With a displacement of 5400 tons, this floating dry dock had a lifting capacity of 7800 tons. Shippingport has two 25 ton portal gantry cranes on tracks, one running along the top deck of each hull side superstructure. She is a government owned, private contractor operated, restored and certified drydock used to execute submarine repairs.

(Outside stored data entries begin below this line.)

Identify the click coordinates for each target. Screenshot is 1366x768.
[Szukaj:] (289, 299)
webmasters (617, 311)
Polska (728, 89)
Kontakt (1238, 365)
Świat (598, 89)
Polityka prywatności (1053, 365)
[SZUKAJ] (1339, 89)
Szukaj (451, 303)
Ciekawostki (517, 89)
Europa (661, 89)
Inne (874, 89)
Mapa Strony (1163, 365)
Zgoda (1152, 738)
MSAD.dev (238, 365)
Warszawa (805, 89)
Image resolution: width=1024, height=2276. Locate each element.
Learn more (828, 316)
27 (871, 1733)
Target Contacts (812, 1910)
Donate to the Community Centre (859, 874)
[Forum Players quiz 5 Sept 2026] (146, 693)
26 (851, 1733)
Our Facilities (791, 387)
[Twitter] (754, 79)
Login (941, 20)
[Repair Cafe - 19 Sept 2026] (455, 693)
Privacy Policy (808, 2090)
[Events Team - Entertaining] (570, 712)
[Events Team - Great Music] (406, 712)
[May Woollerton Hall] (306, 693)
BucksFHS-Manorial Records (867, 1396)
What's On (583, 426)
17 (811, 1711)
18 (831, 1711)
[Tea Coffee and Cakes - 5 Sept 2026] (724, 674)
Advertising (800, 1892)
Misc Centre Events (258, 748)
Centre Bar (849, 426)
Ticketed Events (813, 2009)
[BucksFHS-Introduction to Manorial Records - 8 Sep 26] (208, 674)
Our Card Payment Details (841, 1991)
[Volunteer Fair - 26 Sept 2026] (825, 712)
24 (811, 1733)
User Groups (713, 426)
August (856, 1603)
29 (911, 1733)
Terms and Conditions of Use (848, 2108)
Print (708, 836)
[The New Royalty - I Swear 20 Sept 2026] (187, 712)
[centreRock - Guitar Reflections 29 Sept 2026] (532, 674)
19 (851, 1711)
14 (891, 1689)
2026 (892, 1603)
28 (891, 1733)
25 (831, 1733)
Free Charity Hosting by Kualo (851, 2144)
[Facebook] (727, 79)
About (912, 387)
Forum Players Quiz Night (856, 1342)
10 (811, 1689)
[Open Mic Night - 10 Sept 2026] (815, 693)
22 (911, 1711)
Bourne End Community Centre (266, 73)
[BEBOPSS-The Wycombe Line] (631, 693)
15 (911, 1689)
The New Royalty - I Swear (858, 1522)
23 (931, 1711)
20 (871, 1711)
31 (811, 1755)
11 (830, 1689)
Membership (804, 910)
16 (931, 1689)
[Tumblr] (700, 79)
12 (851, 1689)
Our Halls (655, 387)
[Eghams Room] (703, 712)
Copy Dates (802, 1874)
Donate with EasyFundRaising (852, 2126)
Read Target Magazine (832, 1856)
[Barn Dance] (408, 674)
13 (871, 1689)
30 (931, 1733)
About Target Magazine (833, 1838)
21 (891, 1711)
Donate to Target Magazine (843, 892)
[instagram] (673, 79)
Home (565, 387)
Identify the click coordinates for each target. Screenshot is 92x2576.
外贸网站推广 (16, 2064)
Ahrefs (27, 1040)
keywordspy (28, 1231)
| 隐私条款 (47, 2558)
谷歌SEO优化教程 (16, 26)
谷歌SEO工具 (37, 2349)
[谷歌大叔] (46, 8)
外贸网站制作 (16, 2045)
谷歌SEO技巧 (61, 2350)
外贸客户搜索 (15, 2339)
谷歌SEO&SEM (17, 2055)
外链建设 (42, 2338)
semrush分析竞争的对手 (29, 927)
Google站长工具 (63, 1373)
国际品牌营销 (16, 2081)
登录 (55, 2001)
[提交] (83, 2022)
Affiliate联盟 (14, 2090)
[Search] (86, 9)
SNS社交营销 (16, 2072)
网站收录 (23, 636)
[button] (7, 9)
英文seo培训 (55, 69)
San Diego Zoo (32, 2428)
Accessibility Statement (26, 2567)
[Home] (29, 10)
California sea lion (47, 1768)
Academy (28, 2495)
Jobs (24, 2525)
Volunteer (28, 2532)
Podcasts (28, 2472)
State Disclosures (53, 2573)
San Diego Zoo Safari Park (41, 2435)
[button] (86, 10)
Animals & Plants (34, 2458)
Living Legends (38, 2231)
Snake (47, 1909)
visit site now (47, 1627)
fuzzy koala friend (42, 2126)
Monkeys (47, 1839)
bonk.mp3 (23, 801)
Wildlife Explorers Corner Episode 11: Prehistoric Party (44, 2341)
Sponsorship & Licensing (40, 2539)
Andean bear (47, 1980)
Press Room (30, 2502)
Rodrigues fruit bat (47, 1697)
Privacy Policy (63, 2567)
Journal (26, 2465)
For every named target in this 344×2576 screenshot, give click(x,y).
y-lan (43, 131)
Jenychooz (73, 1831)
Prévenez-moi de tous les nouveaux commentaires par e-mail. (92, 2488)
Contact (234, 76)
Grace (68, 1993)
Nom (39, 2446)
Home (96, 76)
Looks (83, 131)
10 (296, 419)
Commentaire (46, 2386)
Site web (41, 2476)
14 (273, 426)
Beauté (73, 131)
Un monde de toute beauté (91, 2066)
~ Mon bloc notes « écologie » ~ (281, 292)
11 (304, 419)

In October 2010, while Shippingport (ARDM-4) was nearing the end of her overhaul at BAE Systems Ship Repair at Norfolk, Virginia, the U.S. Department of Defense (DoD) announced that General Dynamics Electric Boat was awarded an additional $6.5 million to its contract for ship forces duties during Shippingports naval service craft overhaul (SCO) and recertification. In September 2012, after being out of service for almost four years, Shippingport completed her SCO and year-long recertification. The SCO included structural modifications to enable a lifting capacity to support a Virginia-class (SSN) nuclear attack submarine. In November 2013, General Dynamics Electric Boat announced it was awarded an additional $7.1 million contract by Naval Sea Systems Command (NAVSEA) for further repairs and preservation of floating dry dock Shippingport (ARDM-4), with the work to be completed by September 2014.